-- RECORDS SUPPLIED follows --
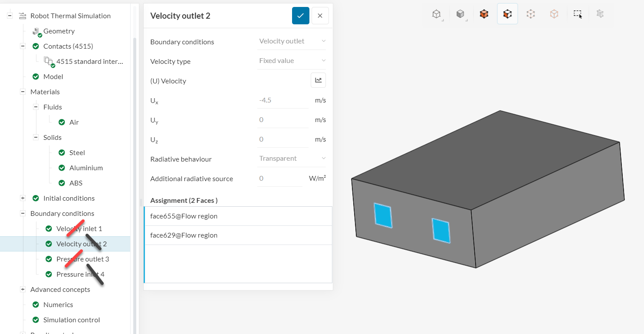Activate the face selection cube icon
The image size is (644, 334).
click(x=507, y=14)
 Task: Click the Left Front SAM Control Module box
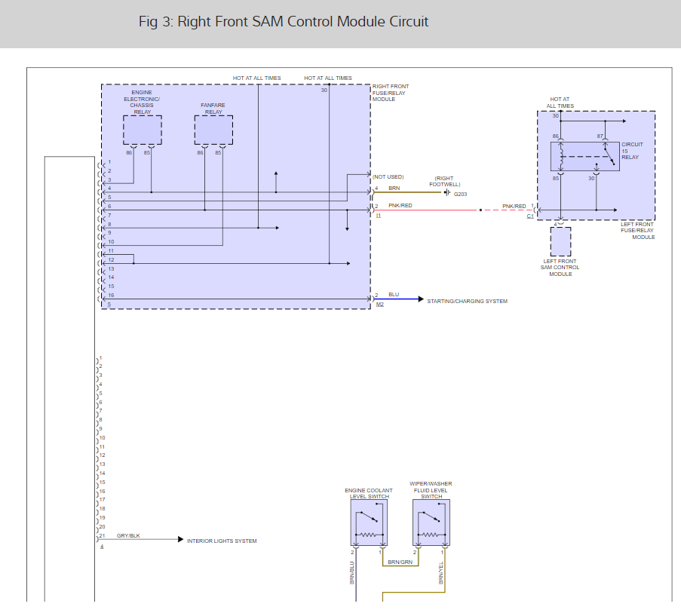pyautogui.click(x=560, y=241)
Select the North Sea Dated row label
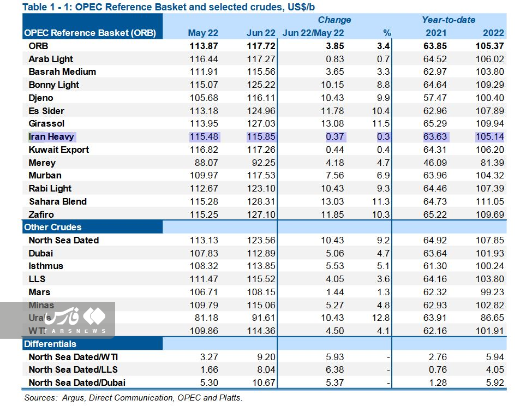Viewport: 532px width, 406px height. tap(64, 240)
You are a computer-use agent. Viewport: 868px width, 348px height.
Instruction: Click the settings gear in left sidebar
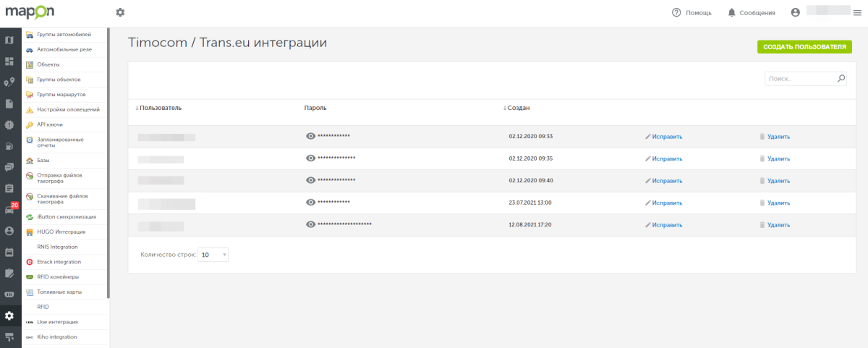point(9,315)
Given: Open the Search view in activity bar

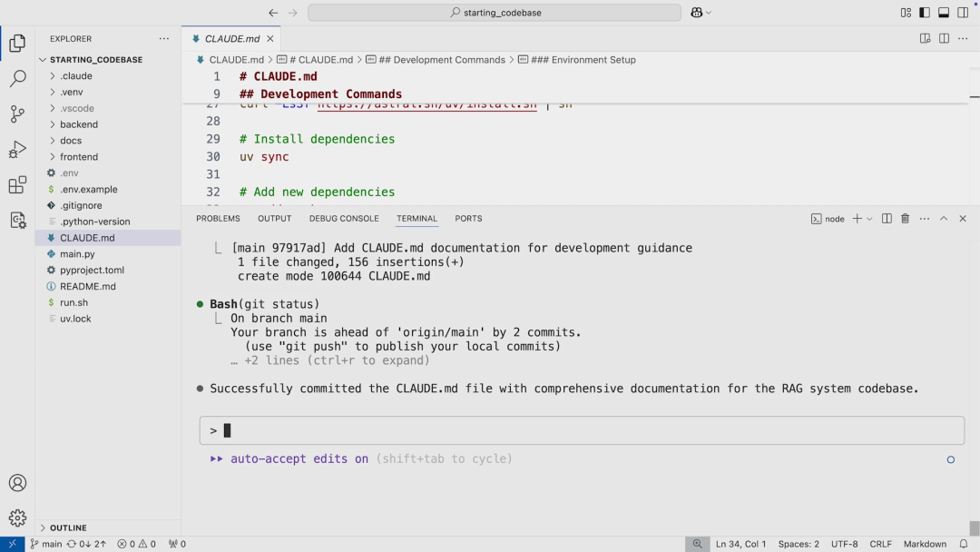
-- RECORDS SUPPLIED concluded --
WHAT TO DO —
Repeat word for word the lines beginning at the one with "You are a computer-use" and ending at the final line of the records above, both included, and no others. Leave the pictures out.

ANSWER FOR THE TASK —
You are a computer-use agent. Viewport: 868px width, 348px height.
Instruction: Click the settings gear in left sidebar
point(9,315)
Given: Open the Search view in activity bar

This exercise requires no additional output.